読書ログ 生きて帰ってきた男――ある日本兵の戦争と戦後 ― 2016/09/11 12:11
シベリア抑留の後に帰国し、現在もご存命の方からの聞き取り調査をまとめたものだそうだ。(以下、便宜的に「語り部氏」と呼称する。)聞き手でもある著者は近代歴史学の学者さんで、語り部氏のご子息である。
基本、語り部氏の生涯を、時系列に追うだけの内容なのだが、収録される期間は戦争の前後のみではなく、その数代前からお話が始まる。これは、語り部氏の境遇に影響を及ぼす遠因から挙げておかないと、全体の流れが見えなくなるからで、例えば、北海道で生まれたが本籍は新潟だった、というその生誕時の境遇が、ご先祖から連なるどんな帰結でもたらされたのか、当時の社会情勢も含めて記述される。その後、日本が戦争に突入し、敗北し、立ち直り、今に至るまでの世相の流れが、市井の一人の目から見た情景として、綴られていく。
語り部氏は、本書では「下の下」と本人が仰られているが、社会的な基盤や地位には恵まれなかった方のようだ。それだけに、時代に流される度合いは高かった。特定のポストや立場は、持っていたり、与えられたりするものではなく、努力や運などで、それを得られる「こともある」だけだったから、モノの見方や考え方は、公平で現実的、つまり冷徹で、かつ、驚くほど正確だ。さらに書き手の方も、学者さんであるせいか、不幸や断絶なんかをドラマやポエムにして訴求みたいな、ありがちな意図が全くなく、事実を事実として淡々と重ねる記述が続く。(一部、著者の私見も挟まるが、一見してそれと分かるので、誤解や混同を呼ぶ余地は小さい。)

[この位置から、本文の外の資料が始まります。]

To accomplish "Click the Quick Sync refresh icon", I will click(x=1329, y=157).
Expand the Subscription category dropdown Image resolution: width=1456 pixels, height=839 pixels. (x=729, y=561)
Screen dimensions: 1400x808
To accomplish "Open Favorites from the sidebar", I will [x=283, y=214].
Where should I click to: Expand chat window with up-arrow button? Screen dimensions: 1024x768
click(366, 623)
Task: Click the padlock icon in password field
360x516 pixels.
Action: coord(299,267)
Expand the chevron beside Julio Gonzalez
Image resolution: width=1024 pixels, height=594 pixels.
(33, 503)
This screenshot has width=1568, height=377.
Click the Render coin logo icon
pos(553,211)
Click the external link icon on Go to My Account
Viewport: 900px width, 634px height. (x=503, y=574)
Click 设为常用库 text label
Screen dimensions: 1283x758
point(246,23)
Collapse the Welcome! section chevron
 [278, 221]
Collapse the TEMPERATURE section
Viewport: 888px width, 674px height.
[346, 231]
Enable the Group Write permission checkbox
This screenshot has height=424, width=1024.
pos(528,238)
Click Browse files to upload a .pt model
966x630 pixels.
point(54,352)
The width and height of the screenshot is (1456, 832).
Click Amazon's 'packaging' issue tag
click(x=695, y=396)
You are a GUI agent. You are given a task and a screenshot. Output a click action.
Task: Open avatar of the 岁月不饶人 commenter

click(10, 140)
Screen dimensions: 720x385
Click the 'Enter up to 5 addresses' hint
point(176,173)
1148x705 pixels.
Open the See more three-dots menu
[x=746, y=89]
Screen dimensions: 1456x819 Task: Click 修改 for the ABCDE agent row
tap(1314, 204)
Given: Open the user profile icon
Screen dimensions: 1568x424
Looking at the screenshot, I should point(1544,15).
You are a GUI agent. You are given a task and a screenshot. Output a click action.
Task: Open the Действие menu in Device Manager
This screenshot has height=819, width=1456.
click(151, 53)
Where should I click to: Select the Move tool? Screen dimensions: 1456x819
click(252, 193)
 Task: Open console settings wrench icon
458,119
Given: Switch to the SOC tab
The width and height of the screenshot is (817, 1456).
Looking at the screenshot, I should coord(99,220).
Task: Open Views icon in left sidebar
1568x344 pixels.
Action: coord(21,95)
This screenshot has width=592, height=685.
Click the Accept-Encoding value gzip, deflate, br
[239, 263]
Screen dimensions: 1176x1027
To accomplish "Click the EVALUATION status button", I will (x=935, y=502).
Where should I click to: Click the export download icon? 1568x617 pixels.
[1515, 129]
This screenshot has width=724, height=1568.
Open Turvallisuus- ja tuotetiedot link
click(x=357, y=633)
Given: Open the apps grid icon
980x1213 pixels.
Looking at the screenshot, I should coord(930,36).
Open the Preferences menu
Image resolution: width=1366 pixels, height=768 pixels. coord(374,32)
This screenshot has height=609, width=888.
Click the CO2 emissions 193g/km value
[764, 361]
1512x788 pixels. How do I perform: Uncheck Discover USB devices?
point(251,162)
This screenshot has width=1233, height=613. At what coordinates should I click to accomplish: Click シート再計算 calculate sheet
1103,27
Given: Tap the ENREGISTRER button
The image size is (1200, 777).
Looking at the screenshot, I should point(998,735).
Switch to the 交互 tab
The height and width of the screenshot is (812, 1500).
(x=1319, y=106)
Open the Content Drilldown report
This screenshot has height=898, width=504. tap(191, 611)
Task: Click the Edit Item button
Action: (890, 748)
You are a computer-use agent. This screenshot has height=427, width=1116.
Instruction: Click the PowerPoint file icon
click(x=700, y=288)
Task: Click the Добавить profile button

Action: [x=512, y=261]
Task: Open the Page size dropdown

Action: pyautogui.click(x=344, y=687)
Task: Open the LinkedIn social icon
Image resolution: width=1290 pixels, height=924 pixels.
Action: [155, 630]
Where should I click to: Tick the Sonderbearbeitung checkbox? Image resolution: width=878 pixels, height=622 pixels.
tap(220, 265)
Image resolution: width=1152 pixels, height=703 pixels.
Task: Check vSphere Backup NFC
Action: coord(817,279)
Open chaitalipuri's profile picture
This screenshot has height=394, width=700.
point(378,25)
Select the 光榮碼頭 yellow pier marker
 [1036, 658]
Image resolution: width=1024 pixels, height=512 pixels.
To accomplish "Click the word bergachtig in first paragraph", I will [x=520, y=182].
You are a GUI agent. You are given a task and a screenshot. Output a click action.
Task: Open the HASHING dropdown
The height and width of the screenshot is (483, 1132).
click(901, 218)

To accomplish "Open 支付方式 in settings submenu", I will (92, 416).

我々庶民の大多数と同じ立場から、特定の立場や視点に拘泥することなく、歴史(同時代を生きているので、世相、または「社会情勢」の方がしっくり来るか)の荒波に翻弄される、現場の生の情景を目の当たりにできる。これは、語り部氏と同じド庶民であり、かつ、世相(人々の考え方や感じ方)の移り変わりに興味を持つ、私のような読み手にとっては、得るものが大きかった。
普段、我々の暮らしのあり方は、当たり前/常識として共有される感情、考え方、物の見方や感じ方、雰囲気なんかに大きく影響されているのだが、当たり前だけに意識もされず、普通は書き残されたりもしないものだ。しかし、そういった常識や文化、世相などは、地域や国によって大きく異なるし、同じ国でも、時代に従い大きく変わる。地域性や時代性というのは、そのあたりにこそ宿るものなのだが、記録されないが故に、これを外から(歴史軸で言えば「後代から」)把握・理解することは、本当に難しい。時代を生きた本人が、何を感じ、考えていたのかを語る生の情報というのは、だから実に貴重なのだ。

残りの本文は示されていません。